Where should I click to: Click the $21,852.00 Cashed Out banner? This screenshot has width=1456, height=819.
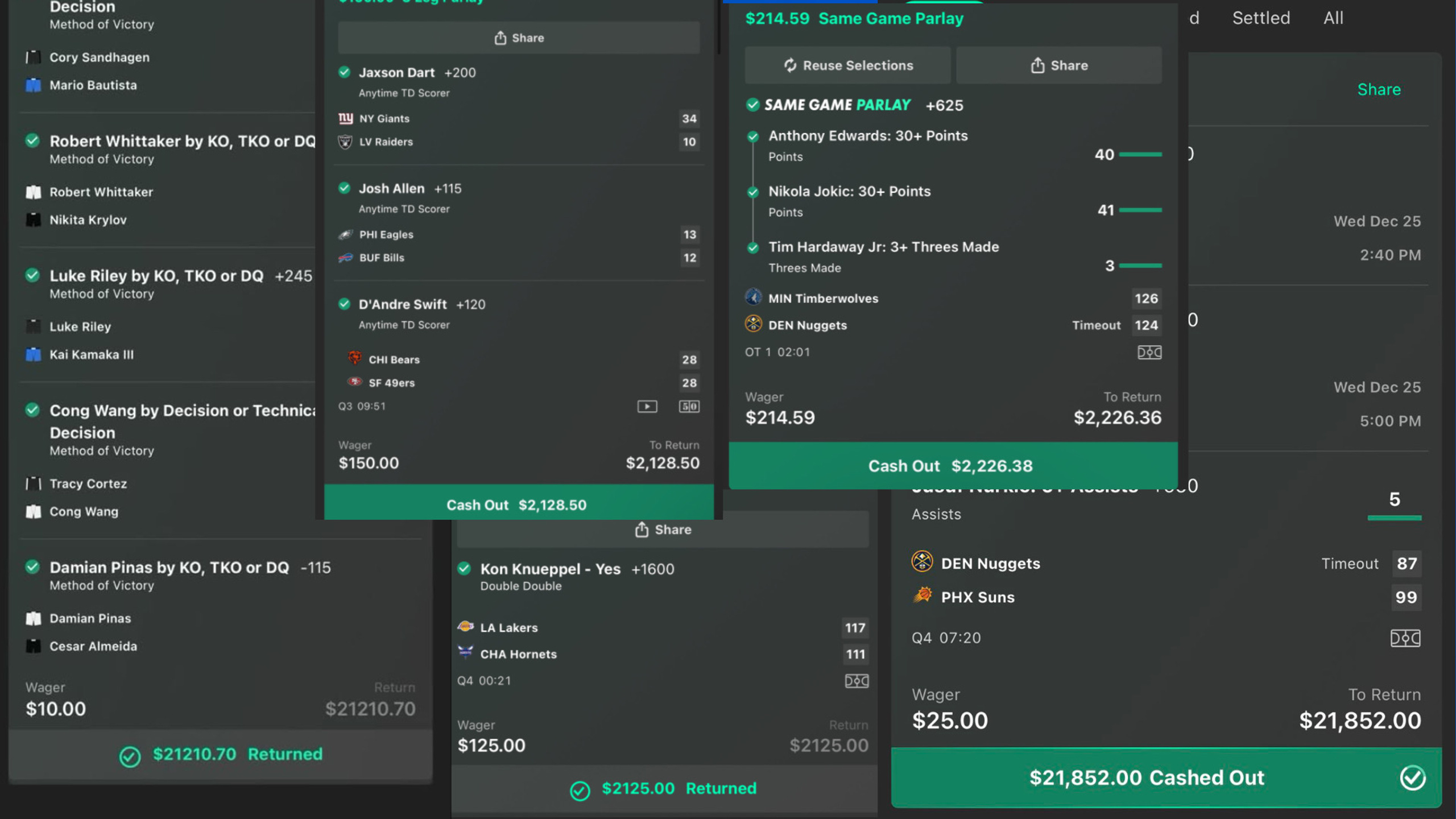[1166, 777]
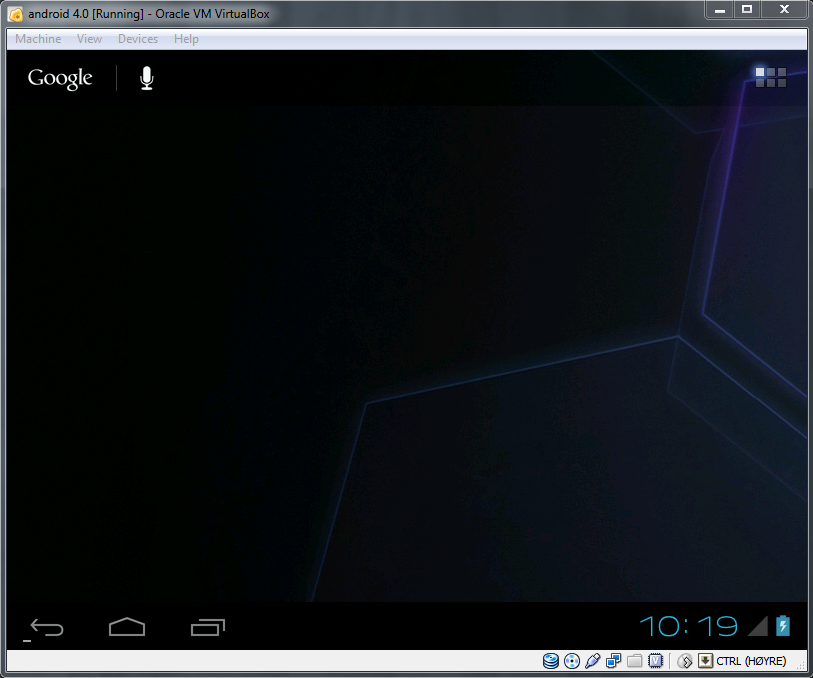813x678 pixels.
Task: Tap the voice search microphone icon
Action: 146,77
######
- EXERCISE -
Apart from the images, every line above is to be given again exactly.

- SOLUTION TO THIS EXERCISE -
Where should I click to: Click the $21,852.00 Cashed Out banner? This screenshot has width=1456, height=819.
[1166, 777]
813x678 pixels.
Task: Tap the voice search microphone icon
Action: 146,77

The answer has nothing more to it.